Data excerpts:

⟨

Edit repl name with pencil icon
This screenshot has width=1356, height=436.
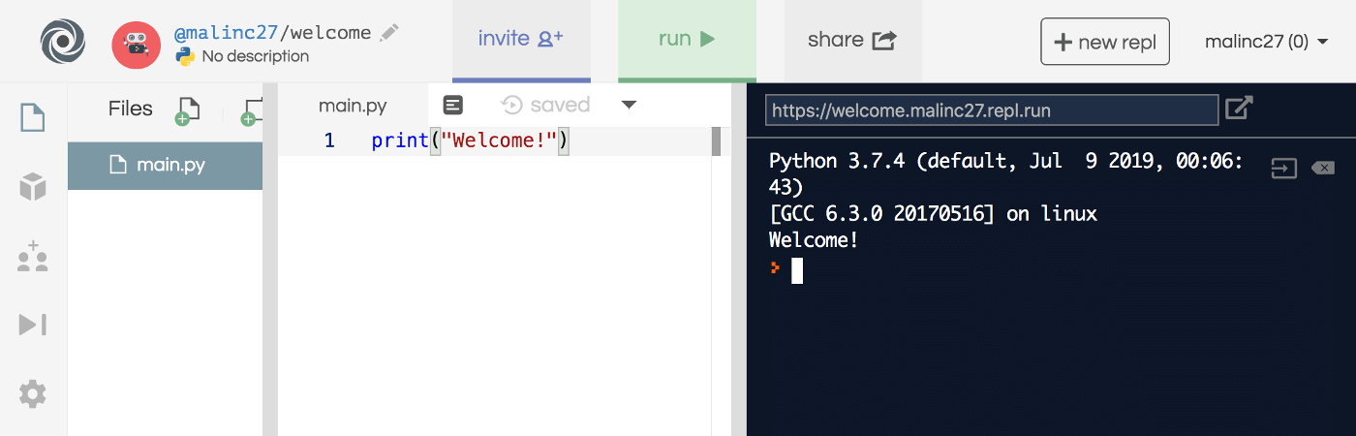point(389,33)
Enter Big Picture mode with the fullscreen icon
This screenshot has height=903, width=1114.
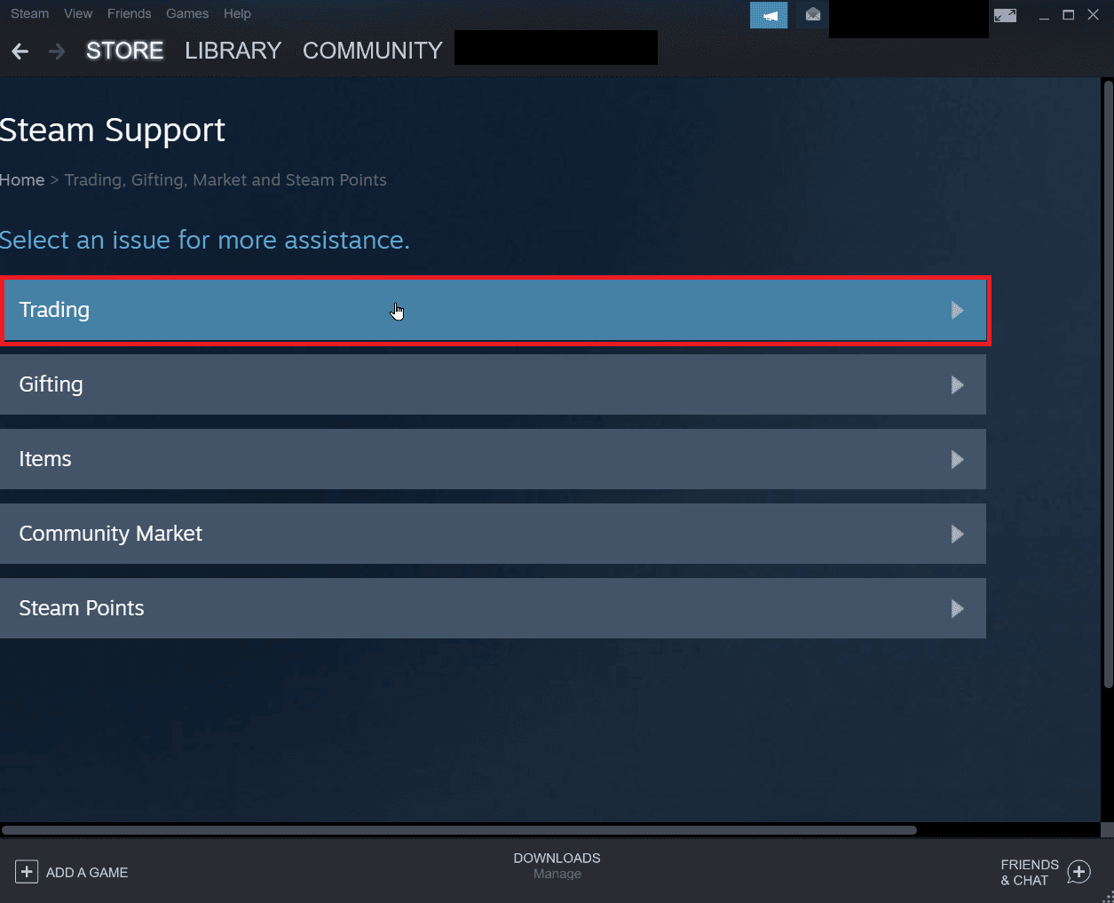coord(1005,14)
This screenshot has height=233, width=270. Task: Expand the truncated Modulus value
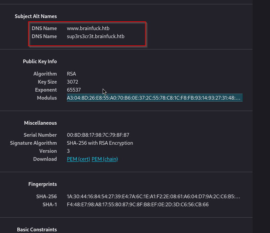pos(154,98)
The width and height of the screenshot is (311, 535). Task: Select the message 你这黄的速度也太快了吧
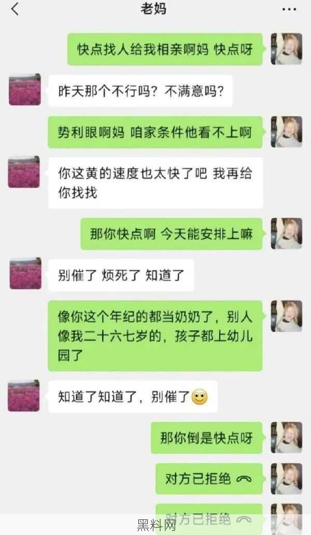(156, 182)
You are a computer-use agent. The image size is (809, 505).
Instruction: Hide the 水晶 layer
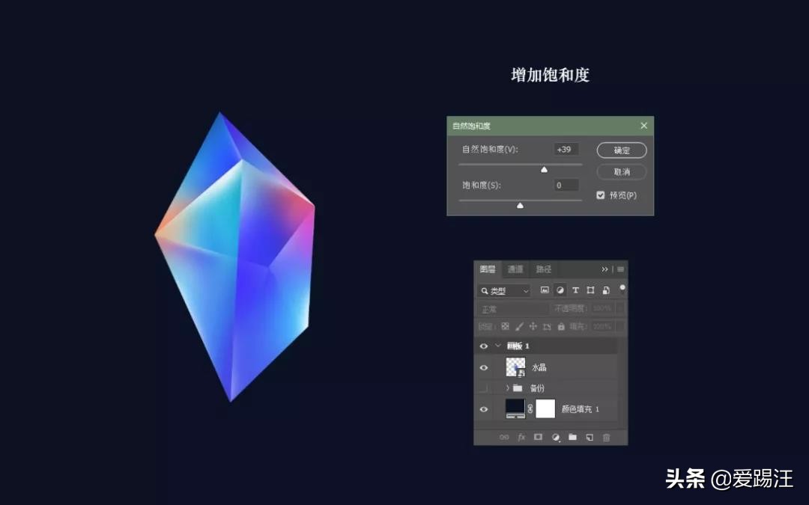click(483, 367)
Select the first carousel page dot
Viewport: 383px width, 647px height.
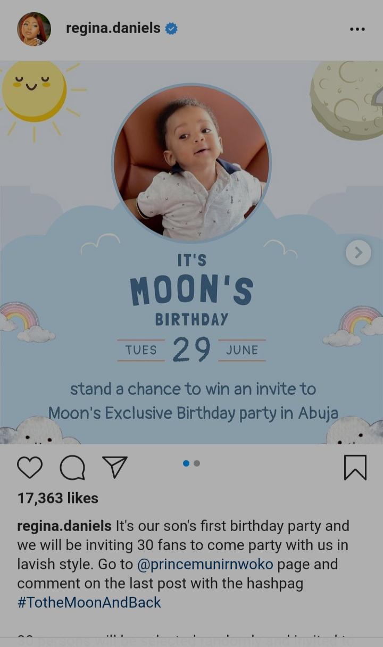coord(186,463)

⟩

** WHAT THE TASK ASKS **
Output the entries above exactly. Drop the pictures.

** RESULT BELOW **
Edit repl name with pencil icon
This screenshot has width=1356, height=436.
point(389,33)
Enter Big Picture mode with the fullscreen icon
This screenshot has height=903, width=1114.
coord(1005,14)
This screenshot has height=233, width=270. Task: Expand the truncated Modulus value
pos(154,98)
The width and height of the screenshot is (311, 535). Task: Select the message 你这黄的速度也太快了吧
(156, 182)
You are a computer-use agent. The image size is (809, 505).
Instruction: Hide the 水晶 layer
click(483, 367)
Select the first carousel page dot
Viewport: 383px width, 647px height.
coord(186,463)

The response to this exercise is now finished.